De l’an 10 environ à l’an 4, Josèphe mentionne comme s’étant succédé en Syrie les légats Titius, Saturninus et Varus. D’après Momrn-sen et Schurer, la première légation de Quirinius ne saurait trouver place qu’après l’expiration des fonctions de Varus, de 3 à 2 avant Jésus-Christ. Mais, si c’est alors qu’on procéda au recensement qui fut la cause occasionnelle de la venue de Marie à Bethléhem, il y a là de nouveau contradiction avec l’attestation formelle de la naissance de Jésus « aux jours du roi Hérode ».

D’autres combinaisons ont été proposées. Nous ne pouvons les signaler toutes. Ramsay a découvert en 1912 à Antioche de Pisidie une inscription dans laquelle Quirinius est qualifié de duumvir. Il suppose que ce titre fut décerné à l’ancien consul par les autorités de la colonie à la suite de son heureuse campagne, qui avait pacifié le pays. Un milliaire, témoin de la construction de la route impériale destinée à relier Antioche aux cinq colonies pisidiennes nouvellement fondées, sert de preuve au savant anglais pour établir que cette pacification était chose faite vers l’an 6 avant Jésus-Christ, et que par conséquent la guerre des Homonades doit remonter aux années préceédentes.

Données fournies =>
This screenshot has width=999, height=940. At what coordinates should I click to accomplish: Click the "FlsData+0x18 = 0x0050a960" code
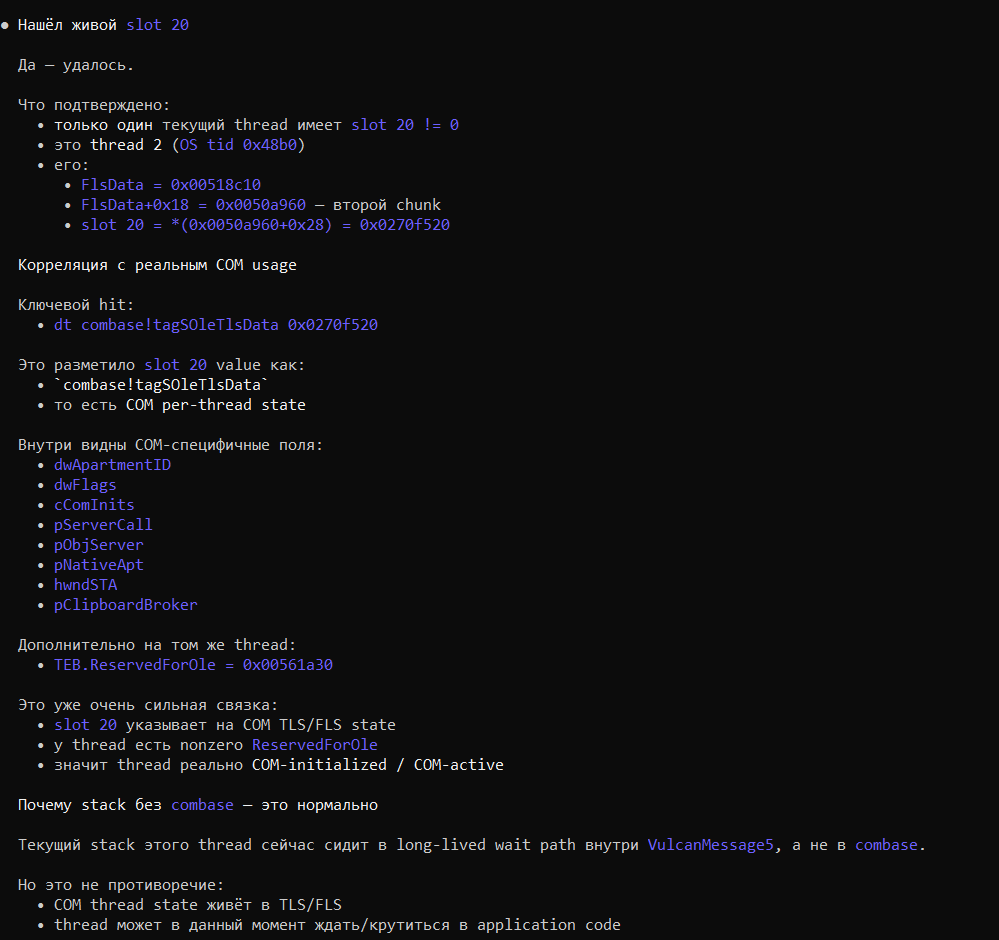click(x=207, y=205)
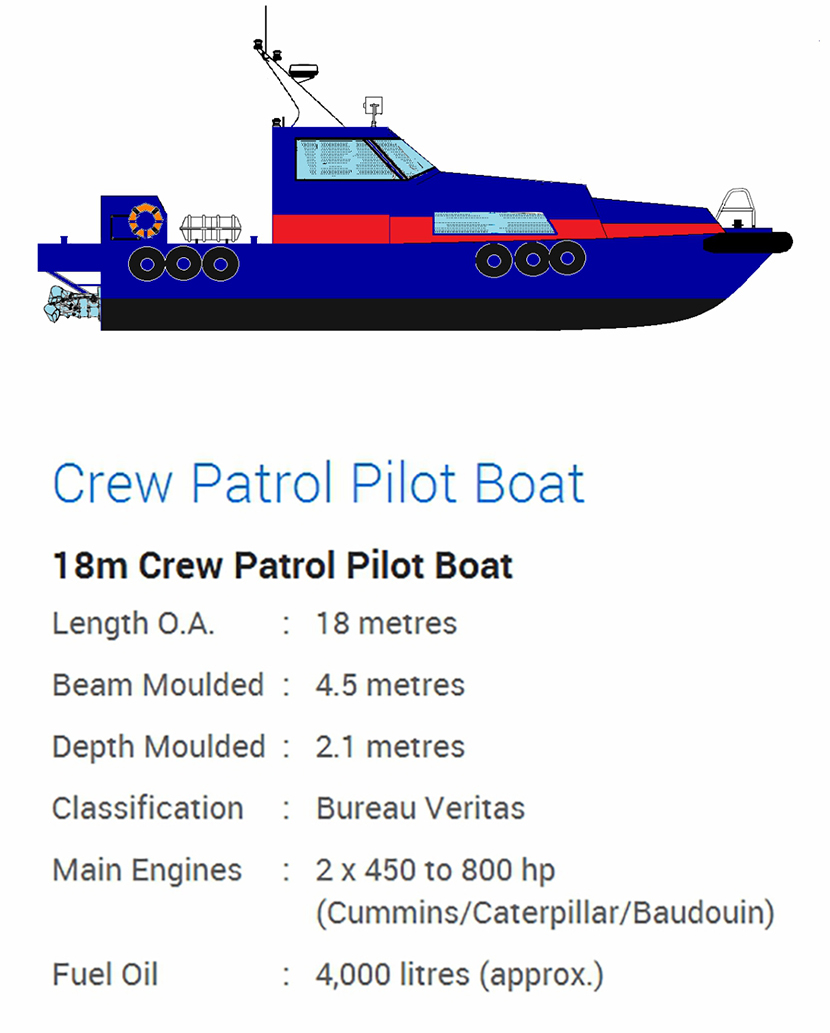This screenshot has width=830, height=1033.
Task: Click the orange lifebuoy ring on the stern
Action: coord(145,221)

Travail à faire =>
1. Recopiez le passage du texte sur Quirinius qui commence aux mots « D’autres combinaisons ont » et s'arrête après « aux années préceédentes. ».
2. Nommez tous les légats qui, selon Josèphe d'après le texte sur Quirinius, se sont succédé en Syrie de l'an 10 environ à l'an 4.

Résultats finaux =>
1.
D’autres combinaisons ont été proposées. Nous ne pouvons les signaler toutes. Ramsay a découvert en 1912 à Antioche de Pisidie une inscription dans laquelle Quirinius est qualifié de duumvir. Il suppose que ce titre fut décerné à l’ancien consul par les autorités de la colonie à la suite de son heureuse campagne, qui avait pacifié le pays. Un milliaire, témoin de la construction de la route impériale destinée à relier Antioche aux cinq colonies pisidiennes nouvellement fondées, sert de preuve au savant anglais pour établir que cette pacification était chose faite vers l’an 6 avant Jésus-Christ, et que par conséquent la guerre des Homonades doit remonter aux années préceédentes.

2. Titius, Saturninus et Varus.